Hampden workers to get $22M next week
WESTERN BUREAU — The roughly 450 employees of the state-owned Hampden Estates in Trelawny, whose positions are to be made redundant at the end of this month, are to receive $22 million in lieu of notice next week.
“The workers are to start receiving the money by Thursday and the payments should be completed by the end of that week,” Livingstone Morrison, chief executive officer of the Sugar Company of Jamaica (SCJ), told the Observer Thursday.
Another $68 million in redundancy payments is to be made to the workers by the year’s end, the SCJ boss added.
The workers are, in the interim, attending workshops conducted by psychologist, Dr Leahcim Semaj. The workshops, Morrison said, are geared at preparing them for life after redundancy and cover areas including writing a resume, becoming an entrepreneur and effective money management.
It was last month that the SCJ announced that estate workers would be made redundant at the end of this month and disclosed plans for a $multi-million development of the financially strapped facility.
The development plan, which is to be implemented in September, requires a capital injection of $212 million in the first two years and a further $158 million in the third year. It includes:
* the planting of 1,300 hectares of sugar cane and the refurbishing and modernisation of the distillery;
* the cultivation of 200 hectares of crops other than sugar cane and the development of the estate as a tourist attraction; and
* the construction of a bottling plant.
Morrison has told the Observer that once the plan is implemented operations at the estate would require 150 workers in the initial stages.

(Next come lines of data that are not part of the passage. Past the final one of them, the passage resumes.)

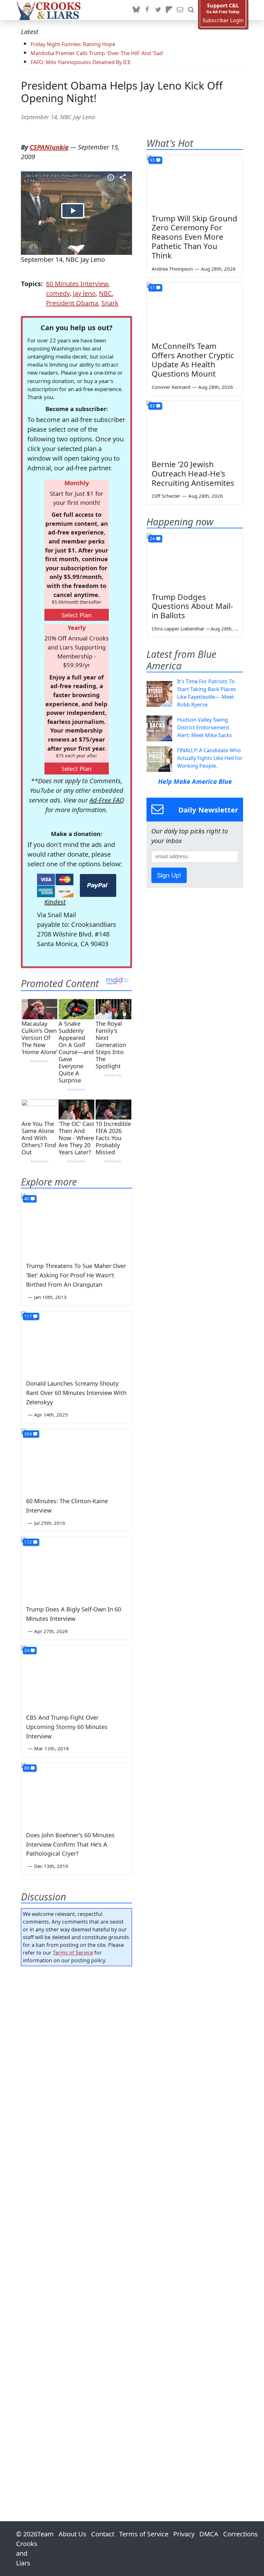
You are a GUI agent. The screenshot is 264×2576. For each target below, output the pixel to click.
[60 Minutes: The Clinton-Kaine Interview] (76, 1460)
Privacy (183, 2534)
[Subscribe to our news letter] (180, 10)
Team (45, 2534)
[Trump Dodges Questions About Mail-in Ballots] (195, 560)
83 (152, 406)
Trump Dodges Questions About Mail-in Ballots (192, 606)
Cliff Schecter (166, 496)
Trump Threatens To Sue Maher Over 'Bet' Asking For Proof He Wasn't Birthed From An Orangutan (76, 1275)
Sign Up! (169, 875)
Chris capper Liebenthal (178, 628)
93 (152, 160)
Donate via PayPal (98, 885)
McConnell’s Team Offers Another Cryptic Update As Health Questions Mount (193, 360)
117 (28, 1316)
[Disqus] (76, 2225)
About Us (72, 2534)
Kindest (55, 902)
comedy (58, 293)
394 (28, 1434)
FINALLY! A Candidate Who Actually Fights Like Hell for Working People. (209, 758)
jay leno (84, 293)
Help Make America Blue (195, 781)
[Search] (191, 10)
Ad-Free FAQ (107, 800)
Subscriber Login (223, 20)
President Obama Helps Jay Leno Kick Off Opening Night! (121, 91)
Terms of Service (73, 1952)
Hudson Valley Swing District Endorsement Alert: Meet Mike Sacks (204, 727)
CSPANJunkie (49, 147)
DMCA (208, 2534)
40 (26, 1199)
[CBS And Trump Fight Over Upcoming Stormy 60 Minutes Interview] (76, 1676)
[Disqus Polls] (76, 2054)
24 (26, 1650)
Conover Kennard (171, 387)
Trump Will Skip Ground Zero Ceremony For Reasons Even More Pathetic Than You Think (194, 237)
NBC (105, 293)
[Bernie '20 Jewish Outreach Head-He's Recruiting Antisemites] (195, 428)
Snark (109, 303)
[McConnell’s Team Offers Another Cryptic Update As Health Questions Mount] (195, 310)
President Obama (72, 303)
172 (28, 1542)
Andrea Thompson (172, 268)
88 (26, 1768)
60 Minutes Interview (77, 283)
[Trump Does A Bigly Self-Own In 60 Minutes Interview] (76, 1568)
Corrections (240, 2534)
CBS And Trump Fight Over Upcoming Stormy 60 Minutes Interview (67, 1727)
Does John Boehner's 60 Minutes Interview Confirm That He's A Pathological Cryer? (70, 1844)
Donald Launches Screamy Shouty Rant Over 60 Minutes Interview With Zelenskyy (76, 1392)
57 (152, 287)
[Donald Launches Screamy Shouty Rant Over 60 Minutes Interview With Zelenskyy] (76, 1342)
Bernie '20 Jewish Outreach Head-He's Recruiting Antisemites (193, 473)
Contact (102, 2534)
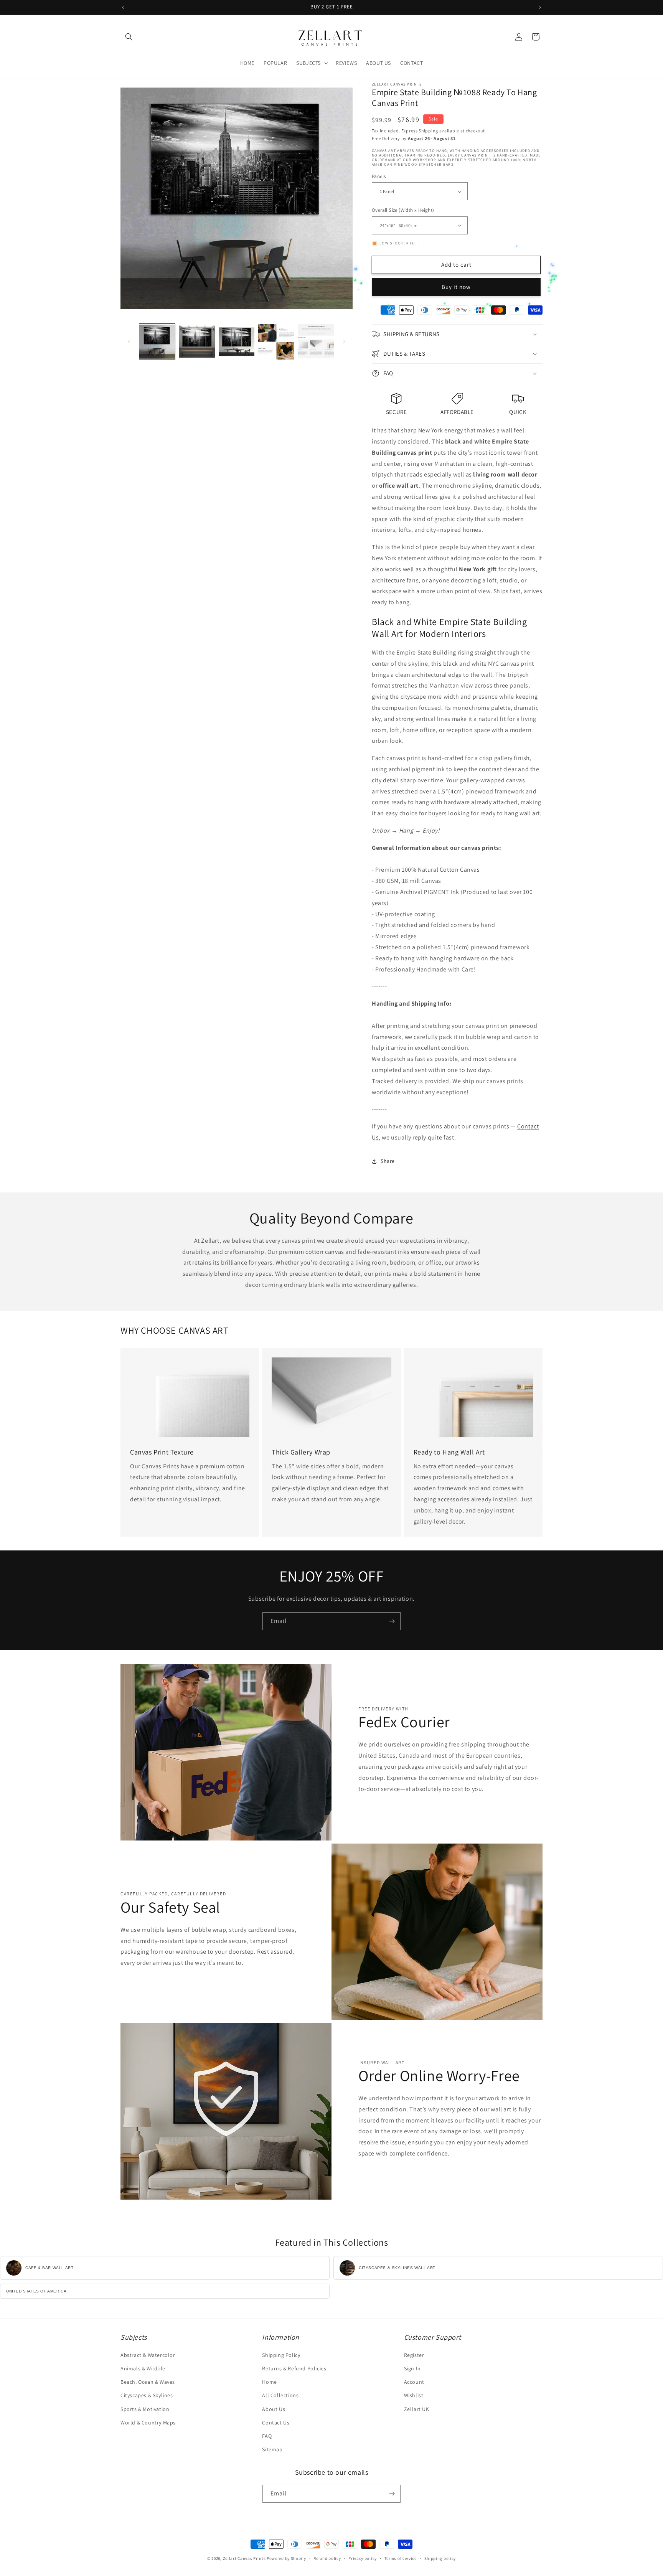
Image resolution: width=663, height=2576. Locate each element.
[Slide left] (128, 341)
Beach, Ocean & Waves (147, 2381)
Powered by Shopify (286, 2558)
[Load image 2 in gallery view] (196, 342)
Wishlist (414, 2395)
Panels (379, 176)
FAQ (267, 2436)
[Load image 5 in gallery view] (316, 342)
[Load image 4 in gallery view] (276, 342)
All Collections (280, 2395)
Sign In (412, 2368)
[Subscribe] (391, 1621)
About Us (273, 2409)
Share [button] (388, 1161)
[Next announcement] (539, 7)
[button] (128, 36)
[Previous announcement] (123, 7)
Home (269, 2381)
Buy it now (456, 286)
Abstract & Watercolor (147, 2355)
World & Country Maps (148, 2422)
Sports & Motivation (144, 2409)
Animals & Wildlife (142, 2368)
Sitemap (272, 2449)
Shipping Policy (281, 2355)
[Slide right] (344, 341)
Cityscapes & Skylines (146, 2395)
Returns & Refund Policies (294, 2368)
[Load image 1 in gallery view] (157, 342)
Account (414, 2381)
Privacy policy (362, 2558)
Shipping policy (440, 2558)
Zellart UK (416, 2409)
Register (414, 2355)
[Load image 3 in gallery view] (236, 342)
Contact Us (275, 2422)
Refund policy (327, 2558)
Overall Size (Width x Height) (403, 210)
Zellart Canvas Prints (244, 2558)
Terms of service (400, 2558)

More persons, he said, would be employed in the succeeding years.
Meanwhile earlier this year the SCJ made 200 Hampden workers redundant following the government’s closure of the sugar processing plant last December after it was revealed that it had lost $458 million in the five-year period leading up to 2002. Agriculture minister, Roger Clarke, told Parliament then that the factory would require up to $400 million in new investments to bring its old machinery to minimum-level efficiency.